## [Data for this task]
========================
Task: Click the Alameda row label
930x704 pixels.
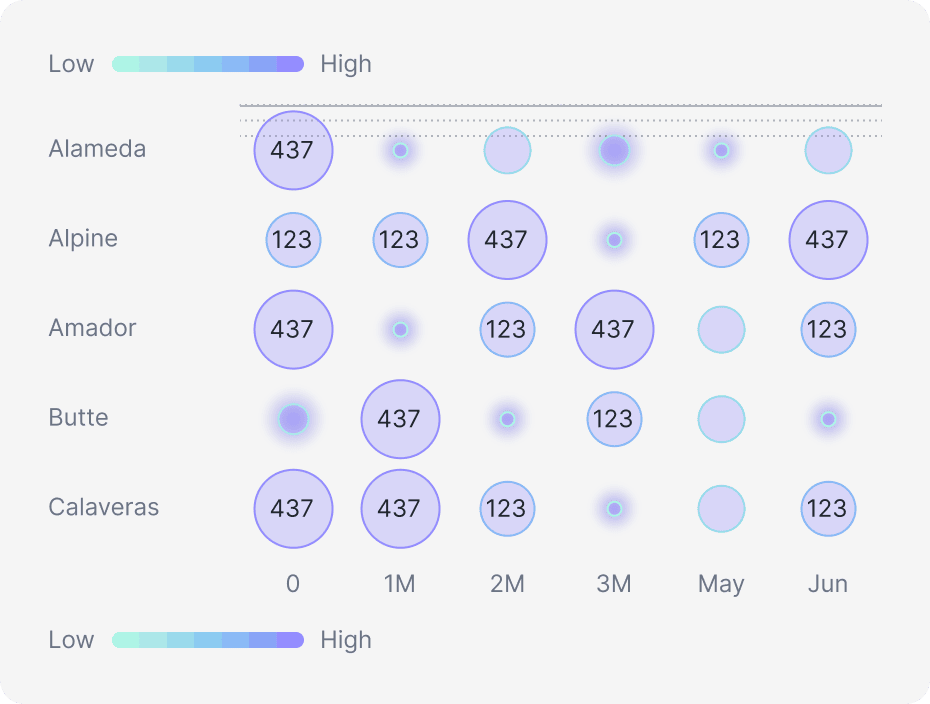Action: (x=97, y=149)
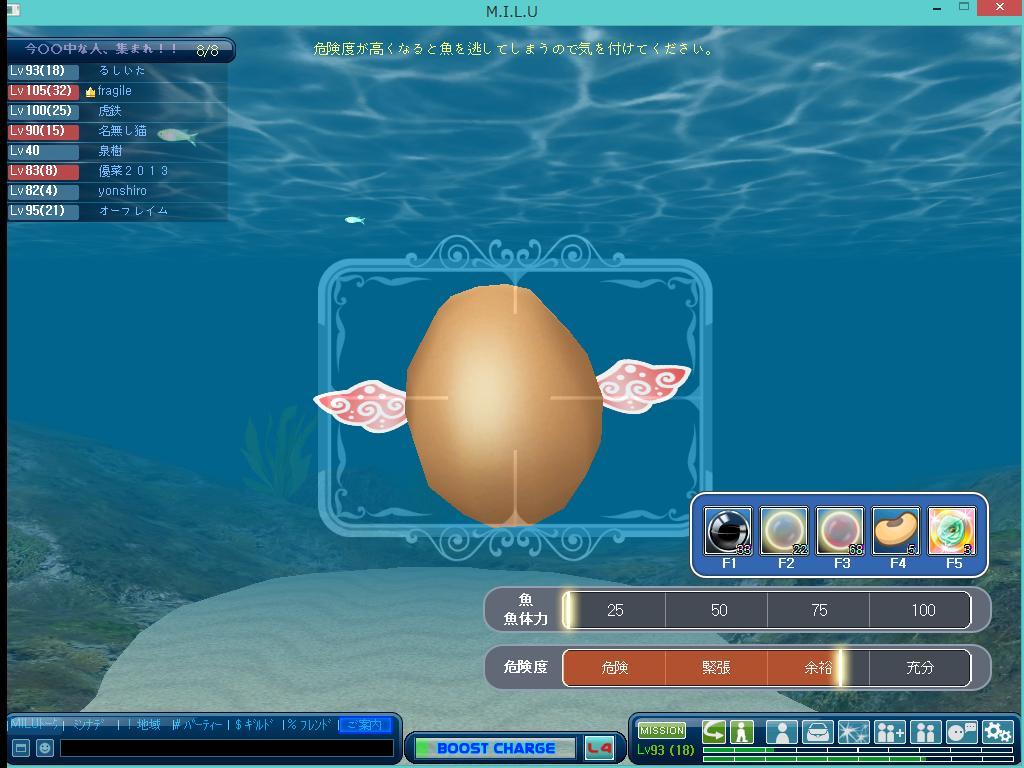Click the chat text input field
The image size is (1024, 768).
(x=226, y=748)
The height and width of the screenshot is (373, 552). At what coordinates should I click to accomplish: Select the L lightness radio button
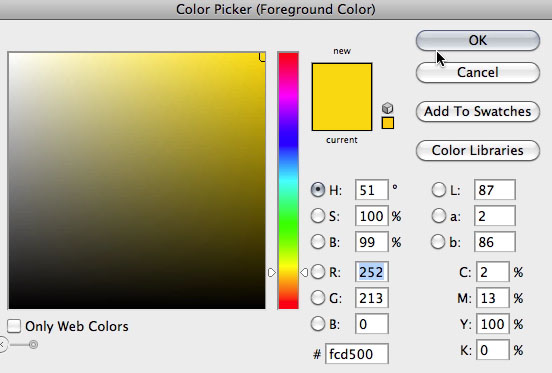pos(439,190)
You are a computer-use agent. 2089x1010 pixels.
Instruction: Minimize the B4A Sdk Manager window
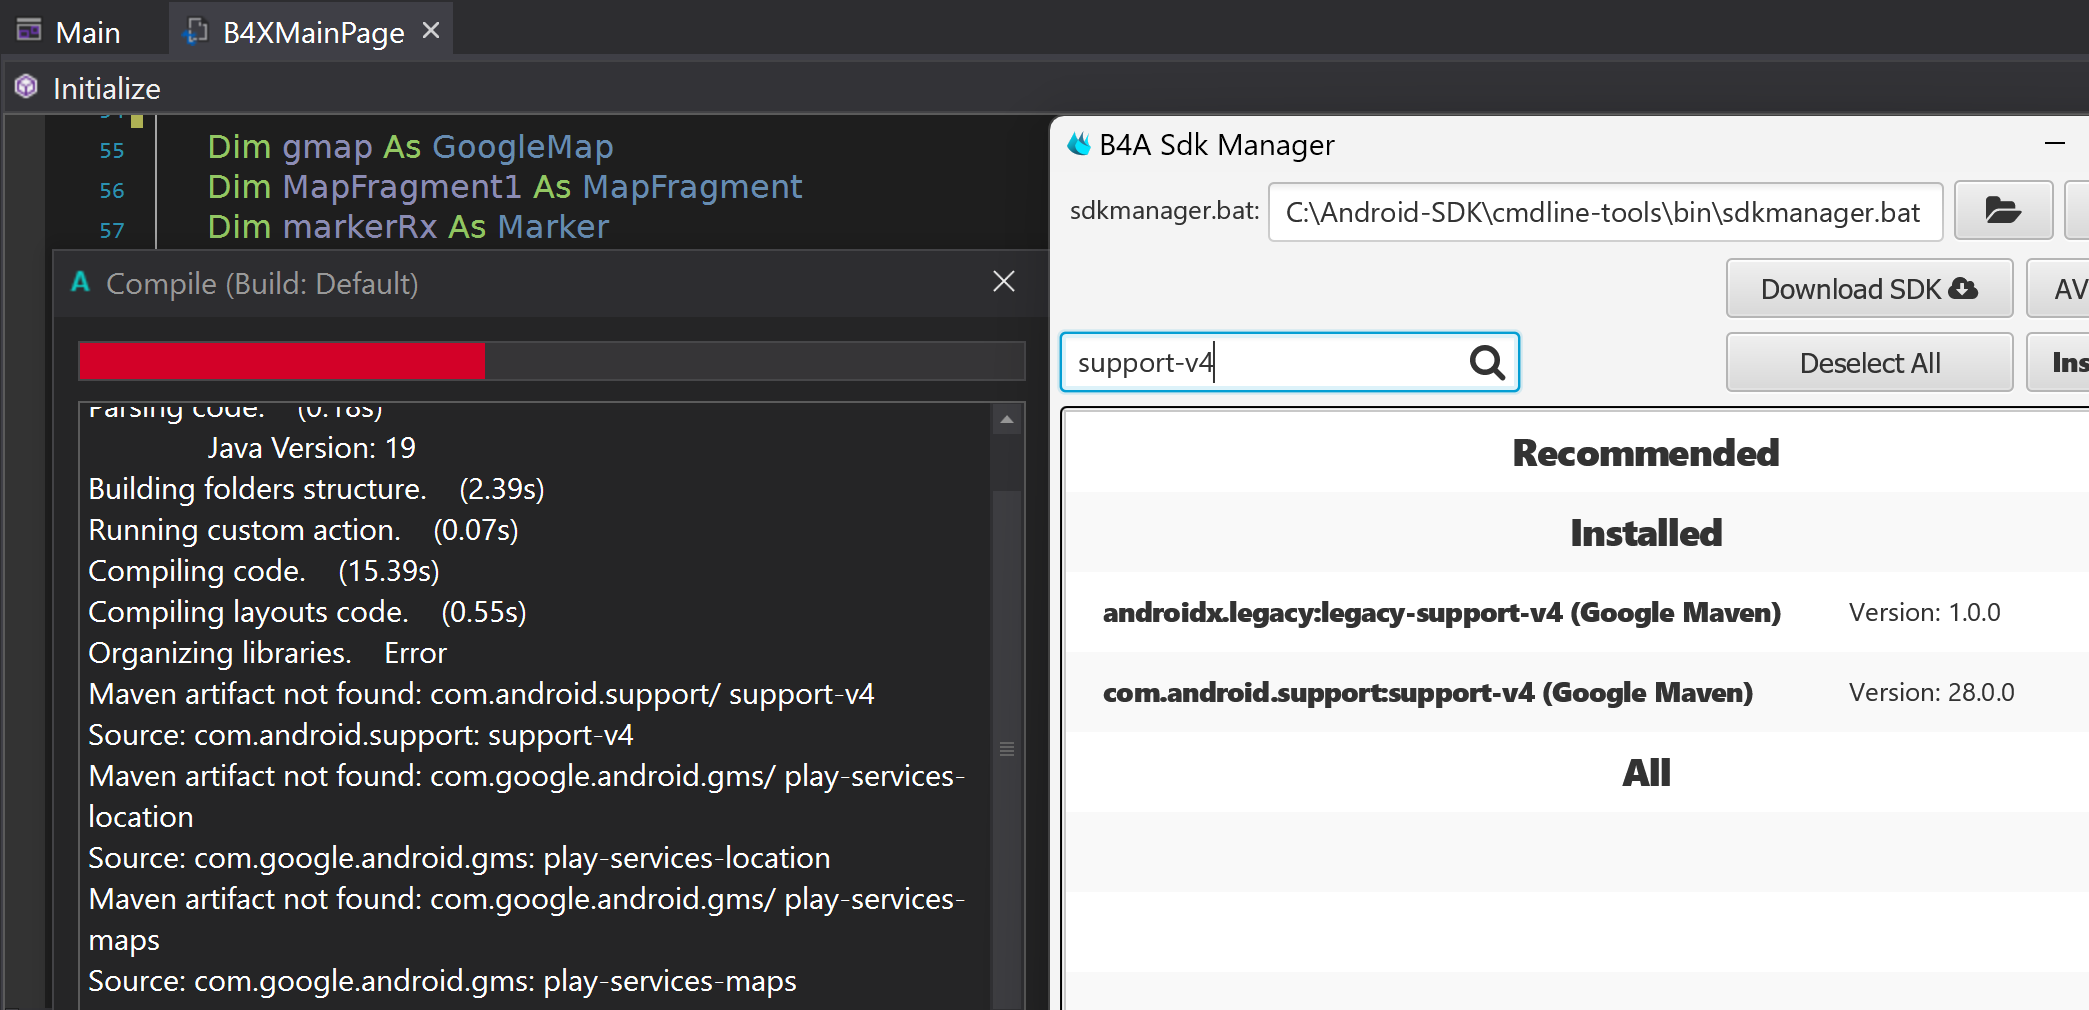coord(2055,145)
========================
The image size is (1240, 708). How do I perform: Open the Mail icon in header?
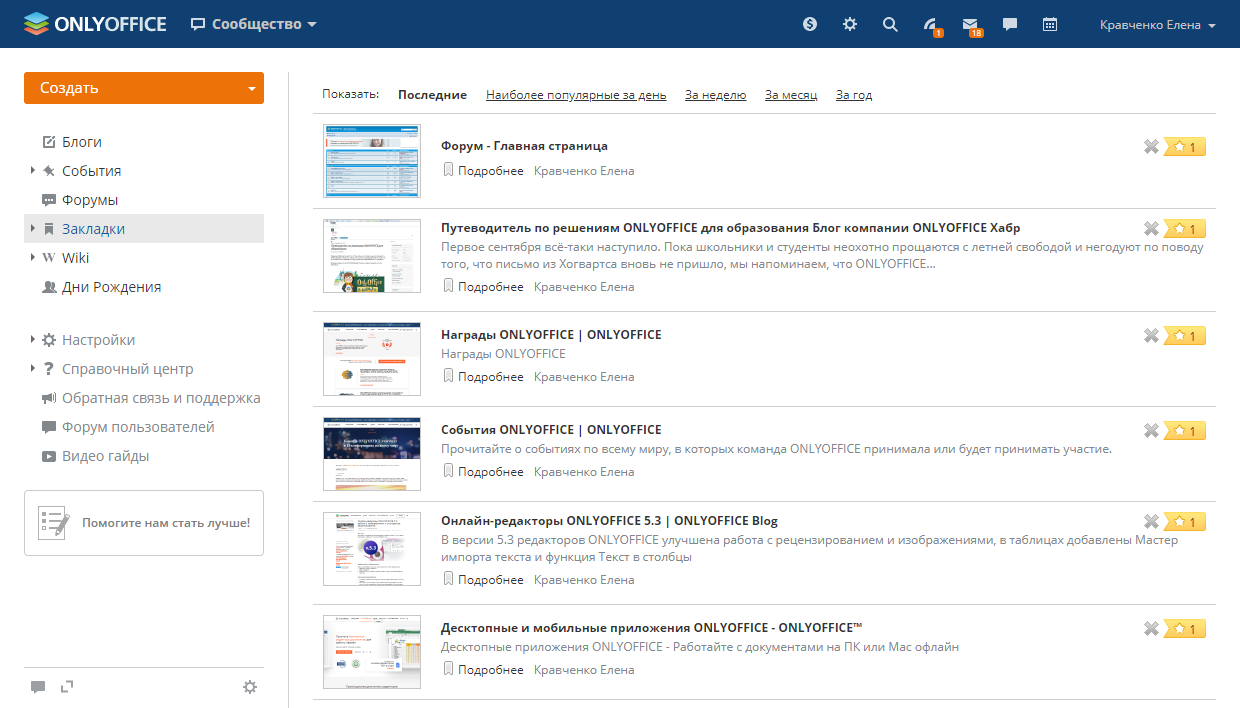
========================
## [Try it]
Precisely those lines above that run from the line with "The height and" up to and including the line with "You are a computer-use" are to be set down, with the pictures omitted.

## [Result of the task]
The height and width of the screenshot is (373, 552). At what coordinates should I click to accomplish: Select the L lightness radio button
pos(439,190)
You are a computer-use agent. 2089x1010 pixels.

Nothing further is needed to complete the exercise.